ぼくには最初から勝算があった
生徒の演劇を見に行くという妻を送って地下鉄駅へ。帰りに狭い道を通っていたら、ワゴン車とすれ違う。いつもなら二車線ある道が今日は大雪のせいでギリギリ一車線。すれ違えない。
相手のおじさんはぼくに戻れと言う。ぼくはおじさんが戻るべきだと思う。しばらくにらみ合いが続いたあと、業を煮やしたおじさんが車から降りてきた。
「おい、あんたの方が脇道に近いだろ!」
けっこう迫力のある怖いおじさんだったが、ぼくには勝算があった。だから言い返した。
「どう考えても、おっさんが戻るべきなんだよ!」
「なんだと!」
おじさんはつり上がった目で一歩前へ出た。
ぼくは冷静に言った。
「おじさんさあ、怒るのもいいけど、どう考えてもおじさんの負けなんだよ。ここ一方通行なんだから」
少し間がある。
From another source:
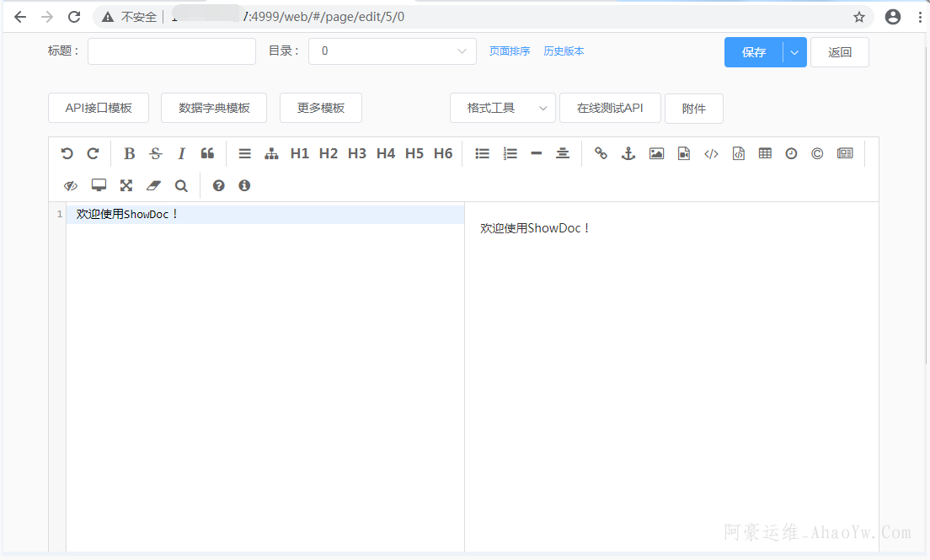Insert anchor using the anchor icon
This screenshot has height=560, width=930.
point(628,153)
その間の中で、おじさんの目が一気に柔和になっていく。
「あら~、マジですか……そりゃすまん」
「いえいえ、ぼくの方が脇道に近いから下がりますよ。そこから曲がってください」
「ああ、ありがとうございます」
もう一度言う。ぼくには最初から勝算があった(笑)。